The Mademoiselle is a great help to Livy in the housekeeping, and is a cheery and cheerful presence in the house. The butler is equipped with a little French, and it is this fact that enables the house to go--but it won't go well until the family get some sort of facility with the Italian tongue, for the cook, the woman-of-all-work and the coachman understand only that. It is a stubborn and devilish language to learn, but Jean and the others will master it. Livy's German Nauheim girl is the worst off of anybody, as there is no market for her tongue at all among the help.
With the furniture in and the curtains up the house is very pretty, and not unhomelike. At mid-night last night we heard screams up stairs--Susy had set the lofty window curtains afire with a candle. This sounds kind of frightful, whereas when you come to think of it, a burning curtain or pile of furniture hasn't any element of danger about it in this fortress. There isn't any conceivable way to burn this house down, or enable a conflagration on one floor to climb to the next.
Mrs. Ross laid in our wood, wine and servants for us, and they are excellent. She had the house scoured from Cellar to rook the curtains washed and put up, all beds pulled to pieces, beaten, washed and put together again, and beguiled the Marchese into putting a big porcelain stove in the vast central hall. She is a wonderful woman, and we don't quite see how or when we should have gotten under way without her.
Observe our address above--the post delivers letters daily at the house.
Even with the work and fuss of settling the house Livy has improved--and the best is yet to come. There is going to be absolute seclusion here-- a hermit life, in fact. We (the rest of us) shall run over to the Ross's frequently, and they will come here now and then and see Livy--that is all. Mr. Fiske is away--nobody knows where--and the work on his house has been stopped and his servants discharged. Therefore we shall merely go Rossing--as far as society is concerned--shan't circulate in Florence until Livy shall be well enough to take a share in it.

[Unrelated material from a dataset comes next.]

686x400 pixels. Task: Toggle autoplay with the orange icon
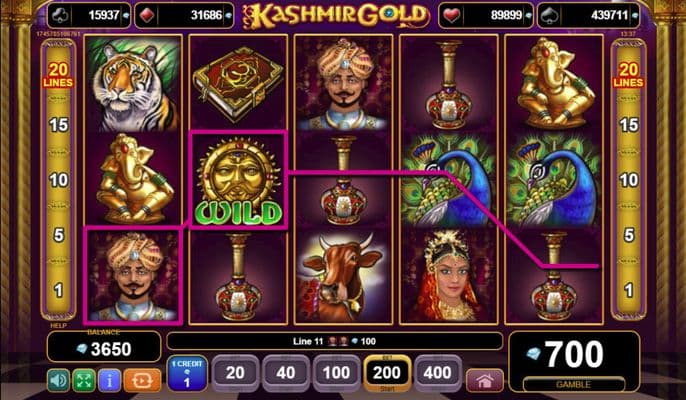point(142,380)
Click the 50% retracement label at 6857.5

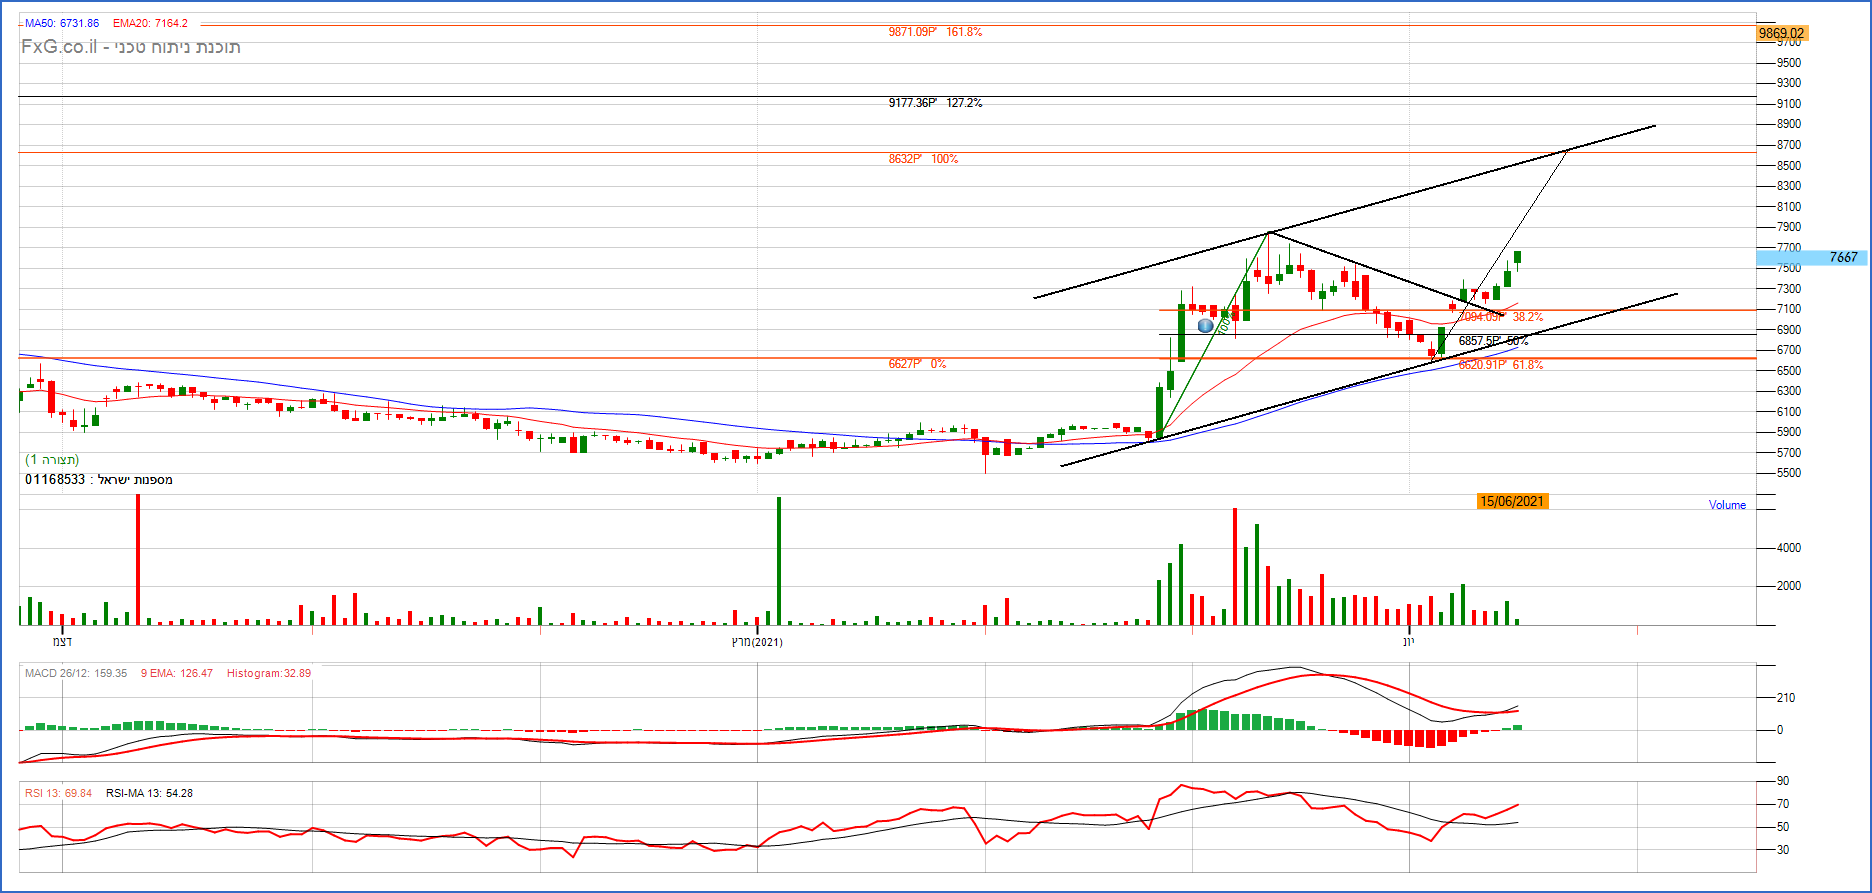[x=1493, y=341]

This present house is modern. It is not much more than two centuries old; but parts of it, and also its foundations are of high antiquity. The fine beautiful family portraits--the great carved ones in the large ovals over the doors of the big hall--carry one well back into the past. One of them is dated 1305--he could have known Dante, you see. Another is dated 1343--he could have known Boccaccio and spent his afternoons in Fiesole listening to the Decameron tales. Another is dated 1463-- he could have met Columbus.....
Evening. The storm thundered away until night, and the rain came down in floods. For awhile there was a partial break, which furnished about such a sunset as will be exhibited when the Last Day comes and the universe tumbles together in wreck and ruin. I have never seen anything more spectacular and impressive.
One person is satisfied with the villa, anyway. Jean prefers it to all Europe, save Venice. Jean is eager to get at the Italian tongue again, now, and I see that she has forgotten little or nothing of what she learned of it in Rome and Venice last spring.
I am the head French duffer of the family. Most of the talk goes over my head at the table. I catch only words, not phrases. When Italian comes to be substituted I shall be even worse off than I am now, I suppose.
This reminds me that this evening the German girl said to Livy, "Man hat mir gesagt loss Sie una candella verlaught habe"--unconsciously dropping in a couple of Italian words, you see. So she is going to join the polyglots, too, it appears. They say it is good entertainment to hear her and the butler talk together in their respective tongues, piecing out and patching up with the universal sign-language as they go along. Five languages in use in the house (including the sign-language-hardest-worked of them all) and yet with all this opulence of resource we do seem to have an uncommonly tough time making ourselves understood.